Je ne me souviens - pas - avoir passer un temps long suffisant à Kyoto ou Lisbonne pour y développer une familiarité banale sans y avoir habité. Pourtant dans les deux cas, le sens de la familiarité s’est construit sur des espaces ténus et brefs moments de rencontres, et de poses statiques dans l’espace public. Se contenter de chercher à mobiliser les souvenirs ne suffit pas comme il y a des outils pour les mettre à jour, et donc en contrastes temporels.

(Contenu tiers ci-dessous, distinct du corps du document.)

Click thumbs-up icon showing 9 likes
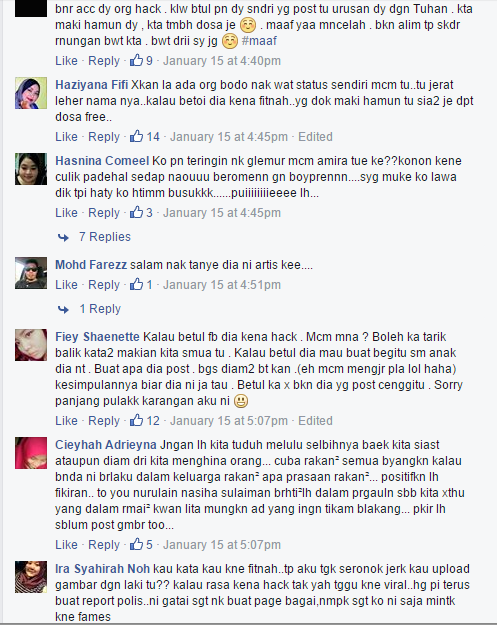Image resolution: width=497 pixels, height=625 pixels. tap(136, 60)
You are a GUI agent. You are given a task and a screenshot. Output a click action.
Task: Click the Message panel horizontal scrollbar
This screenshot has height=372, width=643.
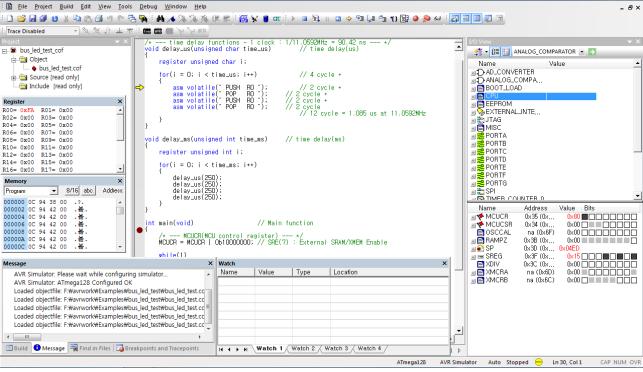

Cité dans le texte d’introduction de Michel Collot à l’autobiogéographie - le thème de ce colloque qui n’est plus - l’extrait suivant :
“Bachelard proposait d’associer à la psychanalyse, telle qu’il l’entendait, en un sens très large, une topo-analyse, conçue comme l’« étude psychologique systématique des sites de notre vie intime. » ; et il mettait l’accent sur la « localisation des souvenirs », qui sont situés dans l’espace aussi bien que dans le temps : « Dans ce théâtre du passé qu’est notre mémoire, le décor maintient les personnages dans leur rôle dominant. On croit parfois se connaître dans le temps, alors qu’on ne connaît qu’une suite de fixations dans des espaces […](#). Dans ces mille alvéoles, l’espace tient le temps comprimé. L’espace sert à ça. »”

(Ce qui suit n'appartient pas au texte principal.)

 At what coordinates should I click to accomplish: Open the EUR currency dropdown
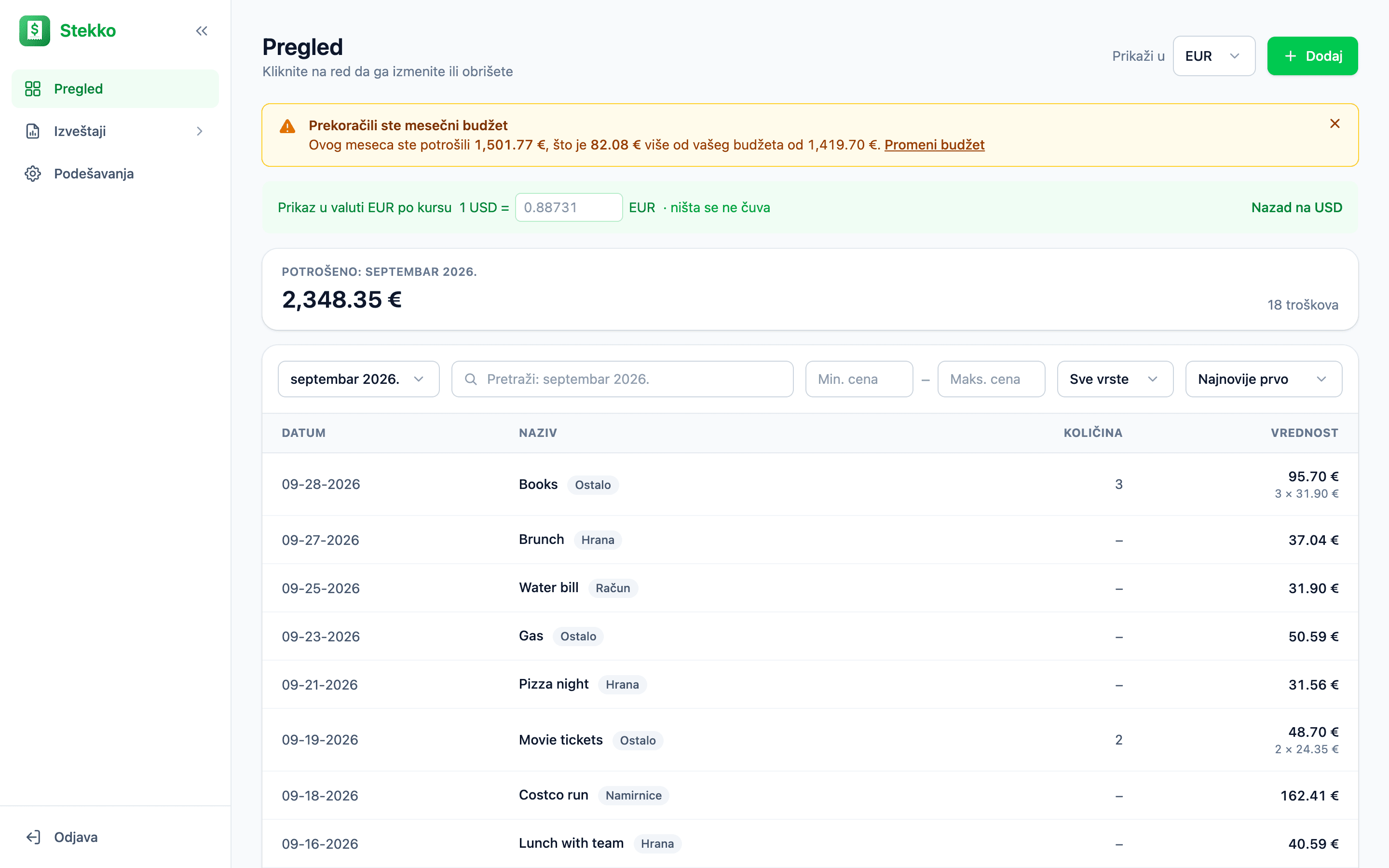pyautogui.click(x=1214, y=56)
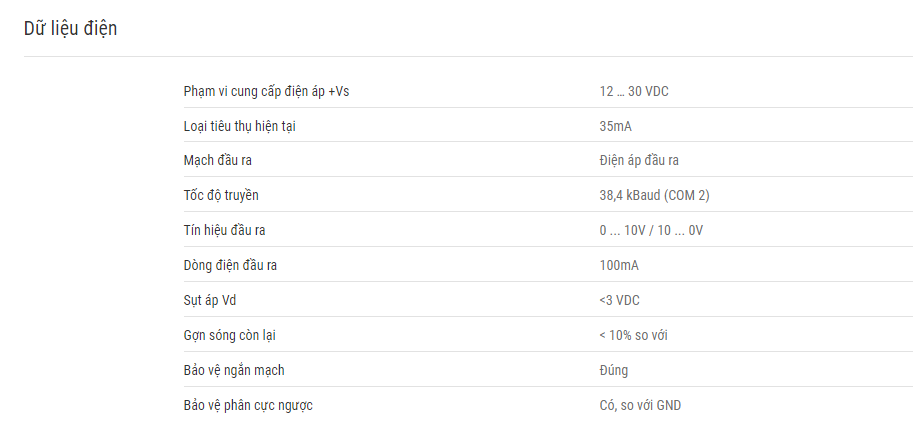The image size is (913, 432).
Task: Select the 'Gợn sóng còn lại' label
Action: [x=229, y=335]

Sauf que, le théâtre du passé est aussi un théâtre du présent, autant maintenant qu’hypothétique, autant situé géographiquement et simultanément dans au moins deux lieux. On m’appelle d’Avignon. Sur l’écran se profile au fond un paysage, un ciel qui dit des choses. Où suis-je alors?
Lu sur Topophilie :
« La topophilie est l'art raffiné et permanent dont fait preuve chaque être humain en donnant du sens à l'espace où est son corps afin d'en faire un lieu où loge son âme. »
topophilie | 13 novembre 2019
La topophilie selon Laurent Demarta
Oui et non, plus que cela, car il s’agit aussi de donner sens à des espaces où le corps n’est pas, n’est plus, pourrait y être, y sera peut-être tantôt, pour y faire lieu et y faire habiter sa pensée, puisque dans l’habiter se trouve justement la mobilité physique et mentale.

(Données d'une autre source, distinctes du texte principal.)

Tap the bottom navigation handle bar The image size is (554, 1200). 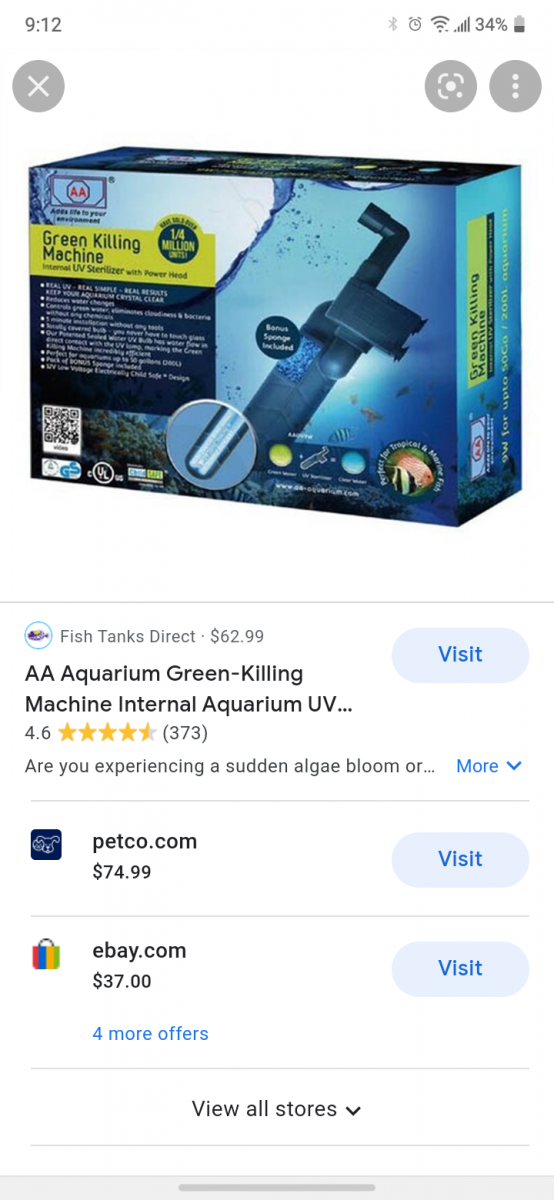coord(277,1187)
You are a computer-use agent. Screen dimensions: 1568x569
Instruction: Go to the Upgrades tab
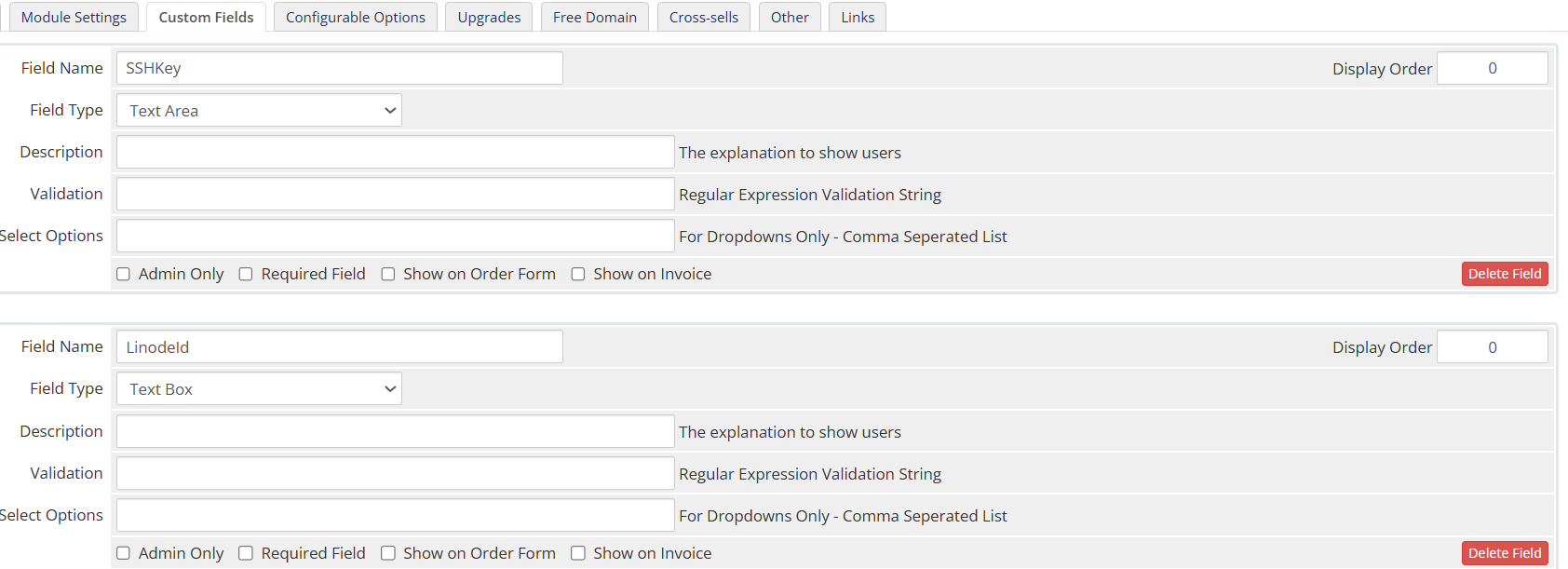(x=489, y=17)
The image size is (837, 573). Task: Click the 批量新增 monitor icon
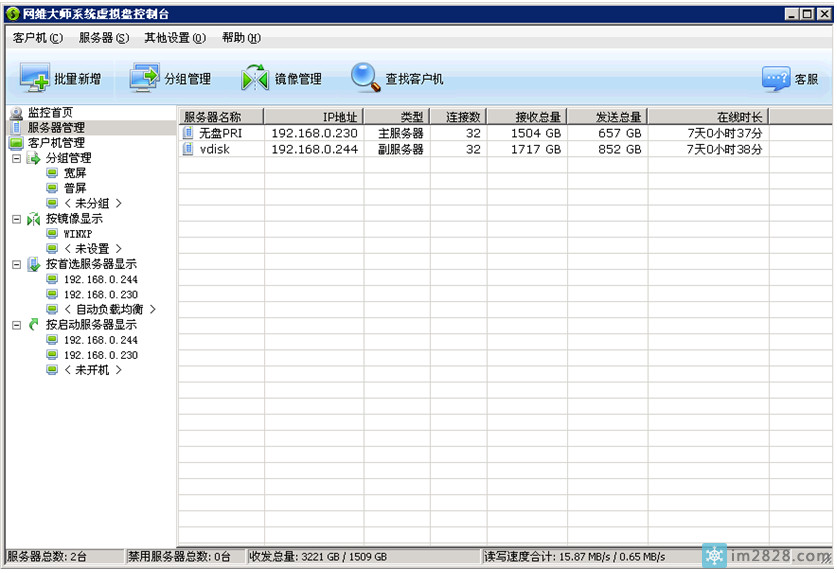click(34, 78)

Une image marquante de la semaine passée : la vue de la tour Tsutenkaku à Osaka dans une lumière comme de novembre à travers la vitre du wagon, vision fugitive plus tard articulée avec la carte où figurent quelques points adjacents trop brièvement fréquentés autour desquels il s’agira une prochaine fois de performer pour y construire les éléments suffisants à une sensation d’attachement.
Passage à ce qui était Dream Coffee à Ikébukuro, excorié de tout hormis le comptoir, maintenant salle de location événementiel où ce jour s’exposent en pleine vue de la rue - les portes et les vitrines aussi ont été retirées - de petites choses, objets, doudous, impropres à la compréhension, tandis que les 25 ans sur place ne parlent qu’entre eux. Dream Coffee est enfin devenu kitch. Une jeune femme est derrière le comptoir. Il n’y a pas de boissons.